OK thanks @hardboprobot, so we can treat this as "suboptimal design" in the kernel and compensate by adding config options in KernelCI to suppress the deferred probe warnings.

Maybe a longer-term improvement in the kernel side of things would be to solve dependency between drivers and probed devices as I think that's always been a weakness, but I don't think it's realistic. Or maybe some small parts could be improved, like only for ACPI or only for device tree platforms we could catch things earlier if we can tell some devices will never probe at runtime or add more checks at build time. Well that's just me brain storming here :p

crazoes commented 1 year ago

@hardboprobot here is the config file for your reference. Also, I tested this on regressions happening in chrome-platform/for-kernelci. I just followed the usual way through kci_build to generate the x86_64_defconfig+x86-chromebook config.

Here are the lava jobs for it. https://lava.collabora.dev/scheduler/job/11124258 https://lava.collabora.dev/scheduler/job/11124257 https://lava.collabora.dev/scheduler/job/11122842

r-c-n commented 1 year ago

@crazoes What changed between the builds from your tests and this one for instance? The kernel versions are supposed to be the same: chrome-platform/for-kernelci v6.5-rc1-1-ga6edd5f5d9cc and the config is supposed to be the same as well: x86_64_defconfig+x86-chromebook

The last test runs for this using KernelCI builds still fail.

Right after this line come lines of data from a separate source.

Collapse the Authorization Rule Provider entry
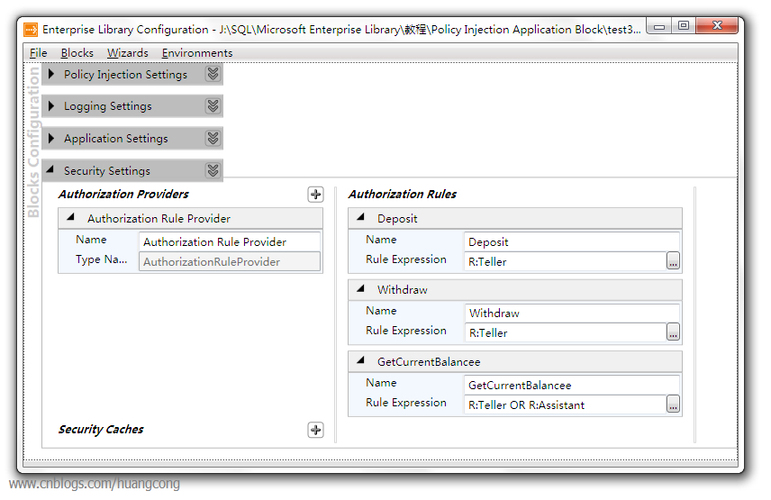The image size is (771, 500). (x=71, y=217)
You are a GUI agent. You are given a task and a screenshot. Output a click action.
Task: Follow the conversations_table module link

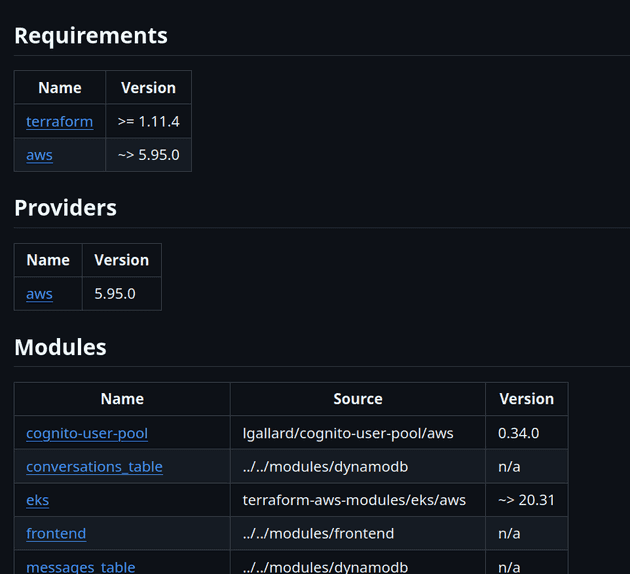[x=94, y=467]
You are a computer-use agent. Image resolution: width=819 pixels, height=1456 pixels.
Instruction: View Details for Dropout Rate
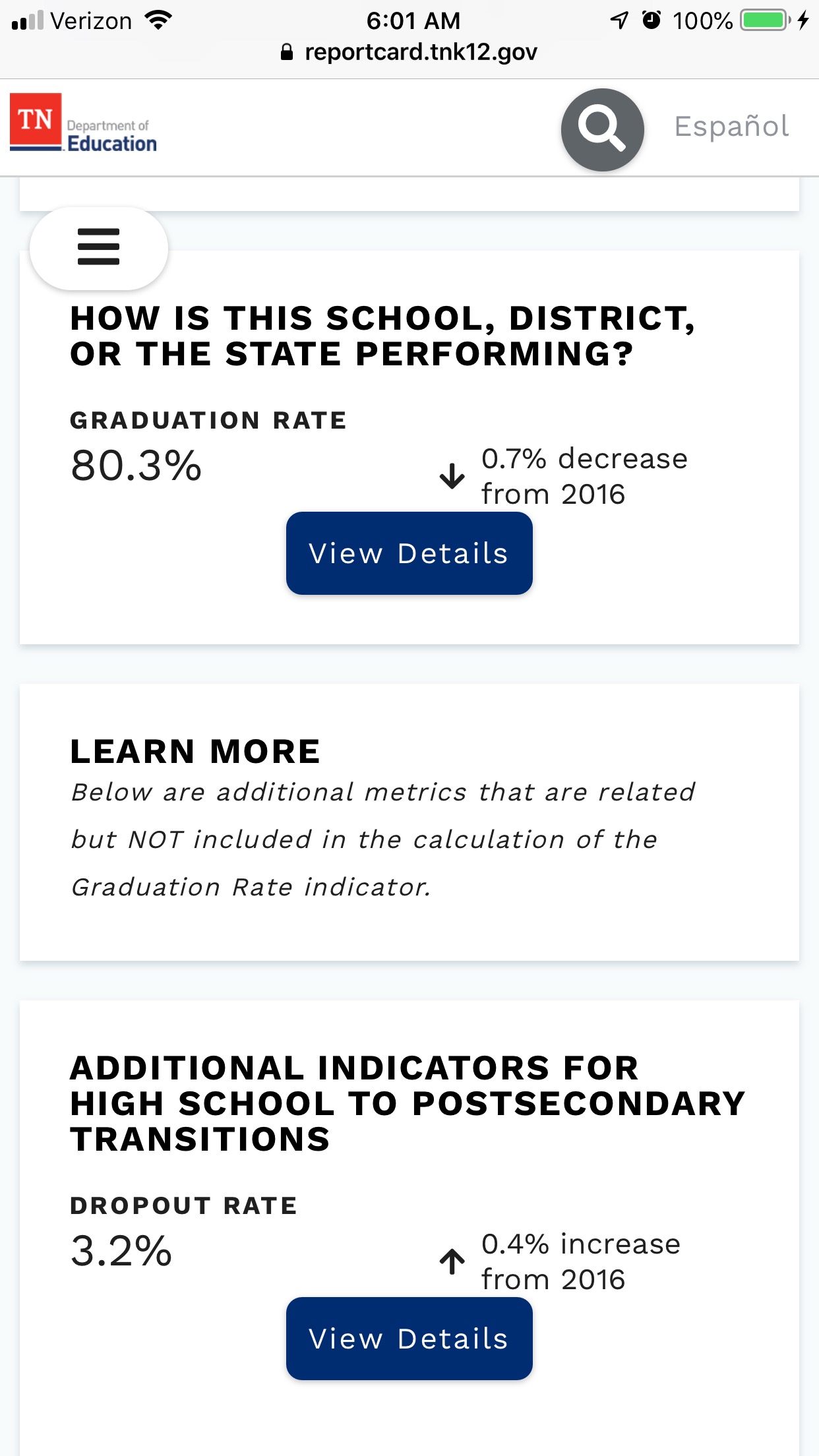coord(409,1339)
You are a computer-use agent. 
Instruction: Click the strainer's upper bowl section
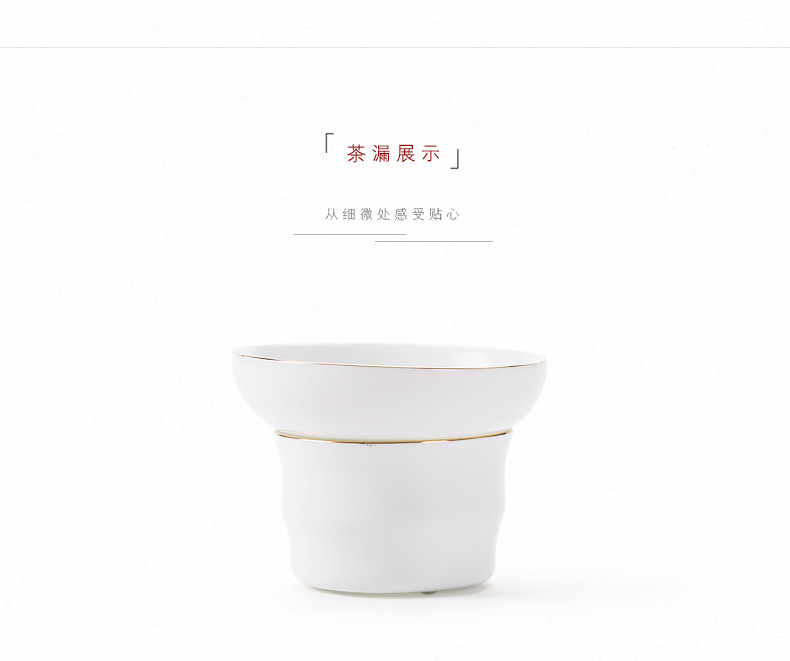coord(389,388)
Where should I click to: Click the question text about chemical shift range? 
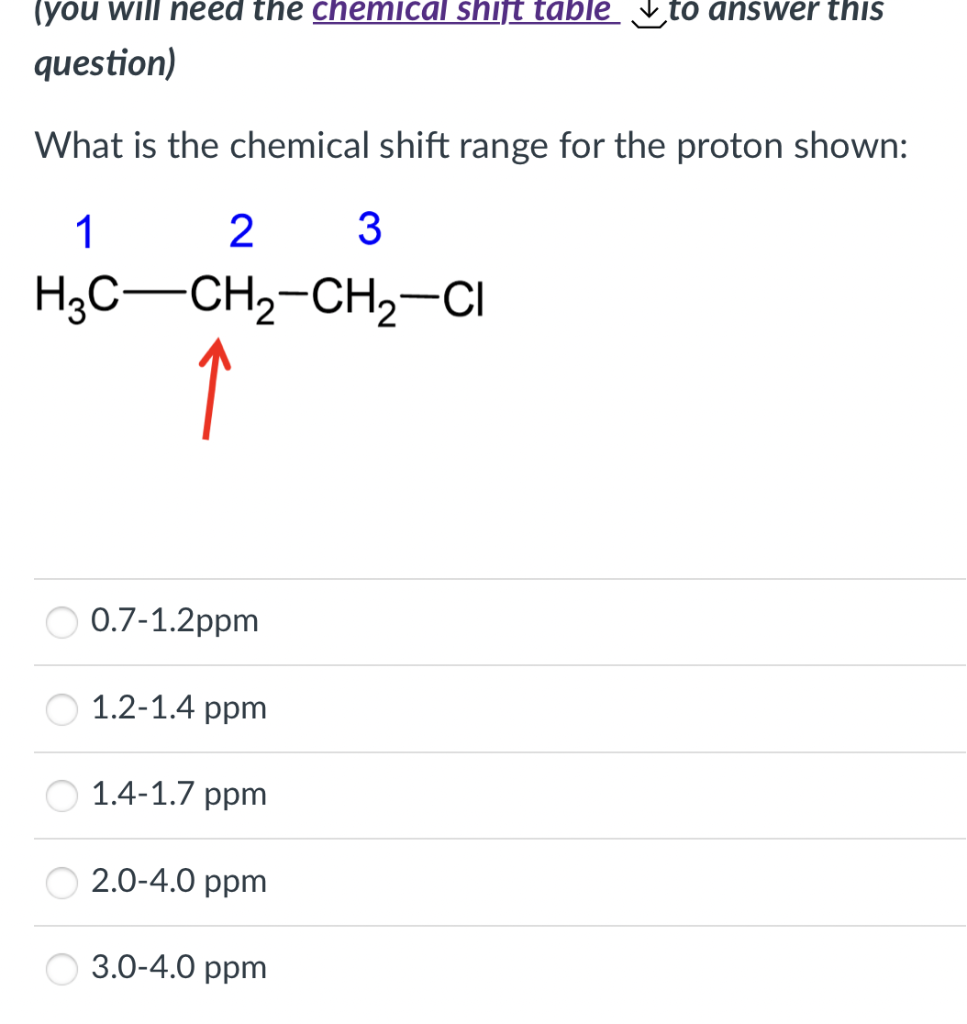click(x=470, y=146)
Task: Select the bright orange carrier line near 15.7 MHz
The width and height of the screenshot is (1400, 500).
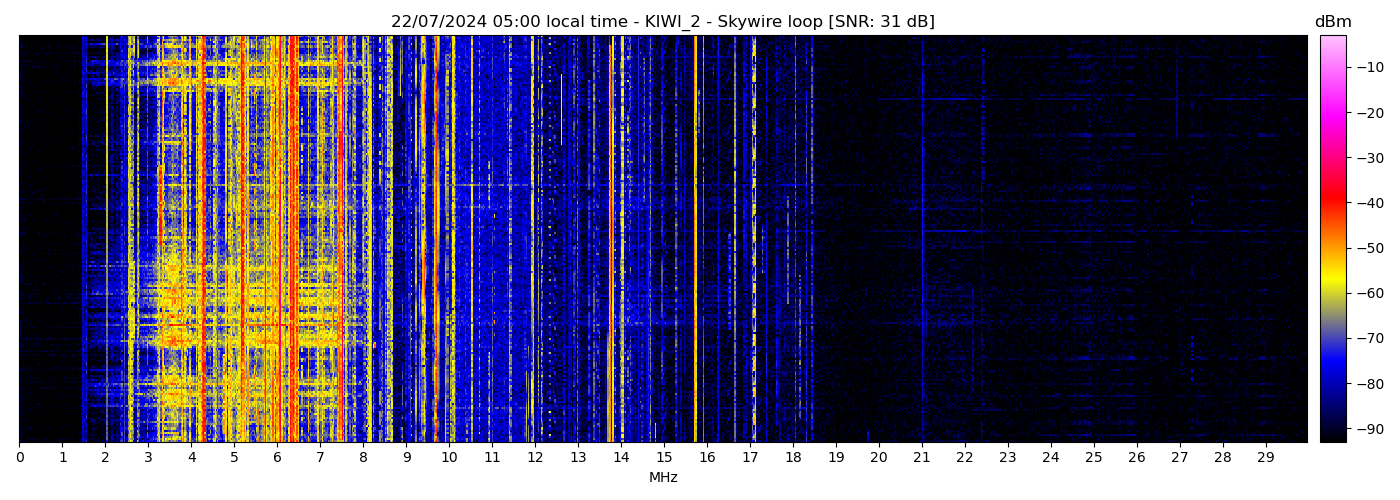Action: pos(695,240)

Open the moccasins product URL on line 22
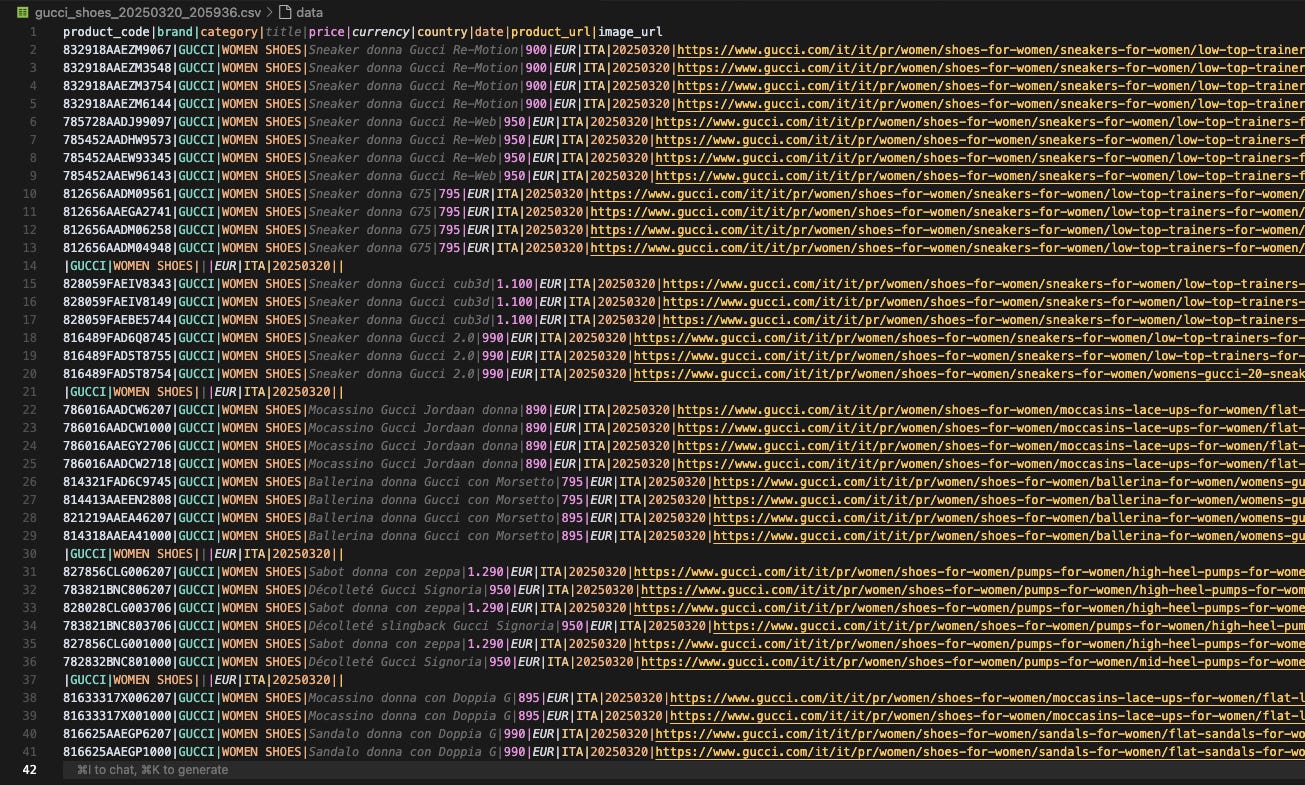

crazoes commented 1 year ago

@hardboprobot that's the weird thing about it which I cannot figure out why it started to work now. I checked the x86-chromebook config options and there have been no recent additions to it related to sound. There were only some config options added by Laura which were related to Video Codec.

Also, @nfraprado added the deferred probe timeout = 60s but I think was already being used by these devices and I could see it in the logs for it. I am waiting for new kernelci build so we can confirm if it still fails or not.

crazoes commented 1 year ago

@hardboprobot can you verify this on your side as well to confirm if I am not doing anything wrong here while building the kernel?

crazoes commented 1 year ago

@gctucker can we add the config options for now in KernelCI to resolve the warnings for now? If yes, then will this go as fragments in build-configs.yaml file?

gctucker commented 1 year ago

@gctucker can we add the config options for now in KernelCI to resolve the warnings for now? If yes, then will this go as fragments in build-configs.yaml file?

One issue with adding lots of config options is that it makes the build further away from the base defconfig. So the kernel may start showing different results than the same tests run on other platforms without the fragment, which makes comparisons a bit harder to make. Other than that, if this is to be added to the x86-chromebook fragment then sure that should be fine. Also it's probably worth looking into having a fragment file rather than an inline list of configs in YAML as this is starting to get rather large.

crazoes commented 1 year ago

I understand the problem and that is why I was trying to narrow down the config options but it is very complicated to find the exact config options needed by these devices, especially when there are multiple devices failing due to missing codec configs.

I was only able to identify the config options for zork

SND_SOC_AMD_RV_RT5682_MACH
SND_SOC_INTEL_AVS_MACH_RT5682
SND_SOC_INTEL_GLK_RT5682_MAX98357A_MACH
SND_SOC_INTEL_SOF_CML_RT1011_RT5682_MACH
SND_SOC_INTEL_SOF_RT5682_MACH
SND_SOC_RT5682S
SND_SOC_CS35L41_I2C
SND_SOC_MAX98373_I2C
SND_SOC_PCM512x_I2C
SND_SOC_WM8804_I2C

But they don't work for other hp and asus devices.

padovan commented 3 months ago

Old issue. (also we are not tracking kernel test failure/issues through GitHub anymore)